The sum of 4.6 and one-third a number is equal to at most 39.1. What are all the possible values of the number? Artem wrote the inequality 13n+4.6≤39.1 , where n equals the number, to help solve this problem. Solve his inequality.(1 point) Responses n≤131.1 n less than or equal to 131.1 n≤112.7 n less than or equal to 112.7 n≤11.5 n less than or equal to 11.5 n≤103.5
To solve the inequality 13n + 4.6 ≤ 39.1, we first need to isolate the variable.

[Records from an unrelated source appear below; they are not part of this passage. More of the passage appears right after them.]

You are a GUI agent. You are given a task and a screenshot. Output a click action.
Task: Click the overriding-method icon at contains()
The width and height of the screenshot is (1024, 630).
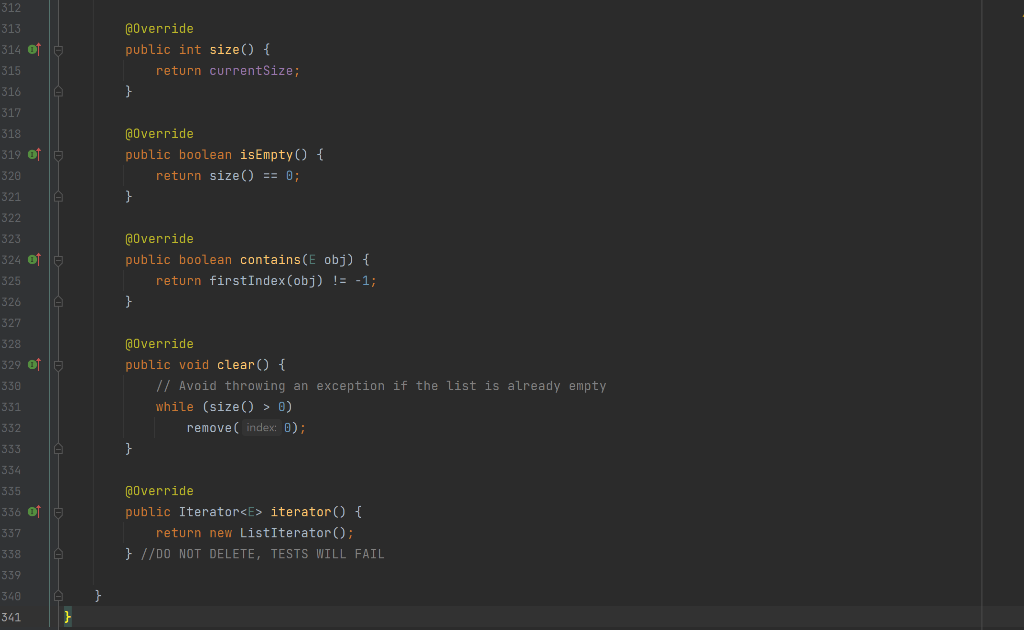[x=33, y=259]
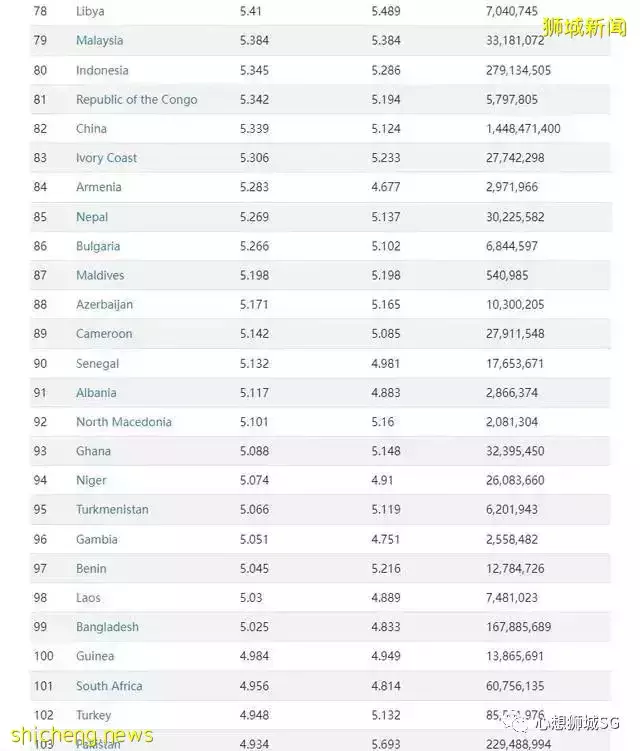
Task: Select the Maldives link in the table
Action: 100,275
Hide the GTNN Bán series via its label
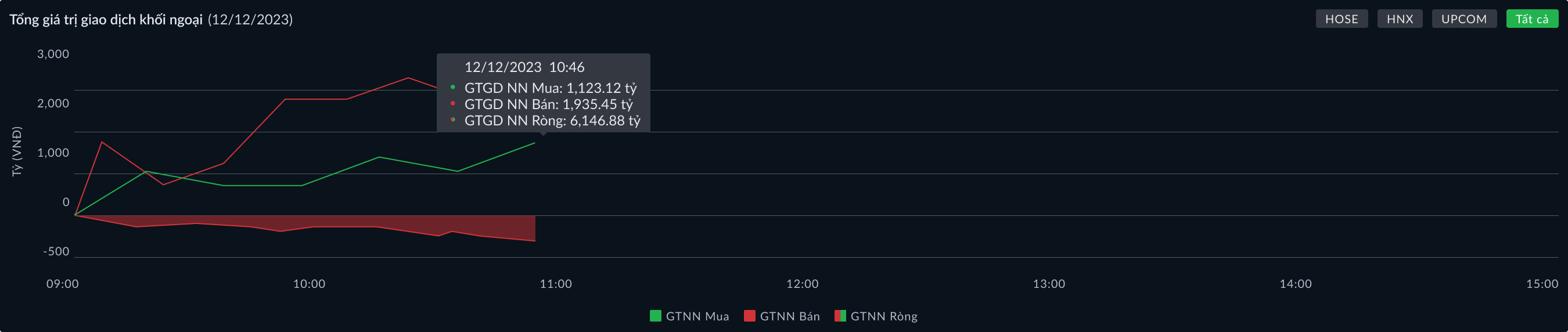 click(789, 316)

Subtract 4.6 from both sides:
13n + 4.6 - 4.6 ≤ 39.1 - 4.6
This simplifies to:
13n ≤ 34.5
Next, divide both sides by 13 to solve for n:
n ≤ 34.5/13
n ≤ 2.65
Therefore, the solution to the inequality is n ≤ 2.65.
However, the possible values of the number are not specified in the given problem. If you want to determine all possible values of the number, you can use the inequality 13n + 4.6 ≤ 39.1 to find the upper limit for n.
Subtract 4.6 from both sides:
13n + 4.6 - 4.6 ≤ 39.1 - 4.6
This simplifies to:
13n ≤ 34.5
Next, divide both sides by 13 to solve for n:
n ≤ 34.5/13
n ≤ 2.65
Therefore, all possible values of the number are less than or equal to 2.65.